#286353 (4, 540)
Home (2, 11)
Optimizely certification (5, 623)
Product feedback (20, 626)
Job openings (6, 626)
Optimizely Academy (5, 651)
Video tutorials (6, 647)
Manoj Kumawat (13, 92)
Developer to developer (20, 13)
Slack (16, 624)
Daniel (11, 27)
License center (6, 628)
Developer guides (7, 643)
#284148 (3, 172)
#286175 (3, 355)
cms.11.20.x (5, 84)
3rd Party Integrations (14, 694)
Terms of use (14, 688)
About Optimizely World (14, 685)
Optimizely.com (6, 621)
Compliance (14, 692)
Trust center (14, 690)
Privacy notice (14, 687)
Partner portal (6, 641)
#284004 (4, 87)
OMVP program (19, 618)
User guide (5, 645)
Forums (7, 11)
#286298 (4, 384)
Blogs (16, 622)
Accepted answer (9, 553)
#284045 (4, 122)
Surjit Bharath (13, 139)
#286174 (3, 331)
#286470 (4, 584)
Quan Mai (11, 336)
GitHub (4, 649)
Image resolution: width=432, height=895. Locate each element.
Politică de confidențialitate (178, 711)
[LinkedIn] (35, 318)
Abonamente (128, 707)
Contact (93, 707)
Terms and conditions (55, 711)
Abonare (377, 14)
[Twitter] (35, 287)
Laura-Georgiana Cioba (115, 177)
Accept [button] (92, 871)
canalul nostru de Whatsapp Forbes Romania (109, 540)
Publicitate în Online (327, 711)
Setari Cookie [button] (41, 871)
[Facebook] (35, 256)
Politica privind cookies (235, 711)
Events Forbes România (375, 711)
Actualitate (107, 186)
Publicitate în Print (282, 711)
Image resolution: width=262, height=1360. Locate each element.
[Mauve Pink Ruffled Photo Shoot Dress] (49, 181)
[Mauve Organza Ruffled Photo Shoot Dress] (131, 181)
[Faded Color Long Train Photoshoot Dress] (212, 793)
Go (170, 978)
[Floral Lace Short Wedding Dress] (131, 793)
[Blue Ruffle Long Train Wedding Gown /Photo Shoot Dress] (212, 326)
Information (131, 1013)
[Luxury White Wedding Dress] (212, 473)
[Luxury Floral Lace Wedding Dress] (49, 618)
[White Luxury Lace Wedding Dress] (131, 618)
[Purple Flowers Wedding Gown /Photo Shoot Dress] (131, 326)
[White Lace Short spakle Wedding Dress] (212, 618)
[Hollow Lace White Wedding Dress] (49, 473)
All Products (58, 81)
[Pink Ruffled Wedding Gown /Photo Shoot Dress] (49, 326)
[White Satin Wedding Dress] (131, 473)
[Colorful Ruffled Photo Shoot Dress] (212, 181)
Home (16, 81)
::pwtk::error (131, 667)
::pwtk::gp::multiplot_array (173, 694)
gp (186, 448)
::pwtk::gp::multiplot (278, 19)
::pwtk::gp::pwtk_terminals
┄┄┄┄┄┄┄┄┄┄┄┄┄┄┄┄┄┄┄┄
#### [Given problem]
Copy out all of the entries again, changing "Wedding Dress" to "Bridal Dress" everywhere it appears and leaving everything else untouched.

#### [Response]
#286353 (4, 540)
Home (2, 11)
Optimizely certification (5, 623)
Product feedback (20, 626)
Job openings (6, 626)
Optimizely Academy (5, 651)
Video tutorials (6, 647)
Manoj Kumawat (13, 92)
Developer to developer (20, 13)
Slack (16, 624)
Daniel (11, 27)
License center (6, 628)
Developer guides (7, 643)
#284148 (3, 172)
#286175 (3, 355)
cms.11.20.x (5, 84)
3rd Party Integrations (14, 694)
Terms of use (14, 688)
About Optimizely World (14, 685)
Optimizely.com (6, 621)
Compliance (14, 692)
Trust center (14, 690)
Privacy notice (14, 687)
Partner portal (6, 641)
#284004 (4, 87)
OMVP program (19, 618)
User guide (5, 645)
Forums (7, 11)
#286298 (4, 384)
Blogs (16, 622)
Accepted answer (9, 553)
#284045 (4, 122)
Surjit Bharath (13, 139)
#286174 (3, 331)
#286470 (4, 584)
Quan Mai (11, 336)
GitHub (4, 649)
Image resolution: width=432, height=895. Locate each element.
Politică de confidențialitate (178, 711)
[LinkedIn] (35, 318)
Abonamente (128, 707)
Contact (93, 707)
Terms and conditions (55, 711)
Abonare (377, 14)
[Twitter] (35, 287)
Laura-Georgiana Cioba (115, 177)
Accept [button] (92, 871)
canalul nostru de Whatsapp Forbes Romania (109, 540)
Publicitate în Online (327, 711)
Setari Cookie [button] (41, 871)
[Facebook] (35, 256)
Politica privind cookies (235, 711)
Events Forbes România (375, 711)
Actualitate (107, 186)
Publicitate în Print (282, 711)
Image resolution: width=262, height=1360. Locate each element.
[Mauve Pink Ruffled Photo Shoot Dress] (49, 181)
[Mauve Organza Ruffled Photo Shoot Dress] (131, 181)
[Faded Color Long Train Photoshoot Dress] (212, 793)
Go (170, 978)
[Floral Lace Short Bridal Dress] (131, 793)
[Blue Ruffle Long Train Wedding Gown /Photo Shoot Dress] (212, 326)
Information (131, 1013)
[Luxury White Bridal Dress] (212, 473)
[Luxury Floral Lace Bridal Dress] (49, 618)
[White Luxury Lace Bridal Dress] (131, 618)
[Purple Flowers Wedding Gown /Photo Shoot Dress] (131, 326)
[White Lace Short spakle Bridal Dress] (212, 618)
[Hollow Lace White Bridal Dress] (49, 473)
All Products (58, 81)
[Pink Ruffled Wedding Gown /Photo Shoot Dress] (49, 326)
[White Satin Bridal Dress] (131, 473)
[Colorful Ruffled Photo Shoot Dress] (212, 181)
Home (16, 81)
::pwtk::error (131, 667)
::pwtk::gp::multiplot_array (173, 694)
gp (186, 448)
::pwtk::gp::multiplot (278, 19)
::pwtk::gp::pwtk_terminals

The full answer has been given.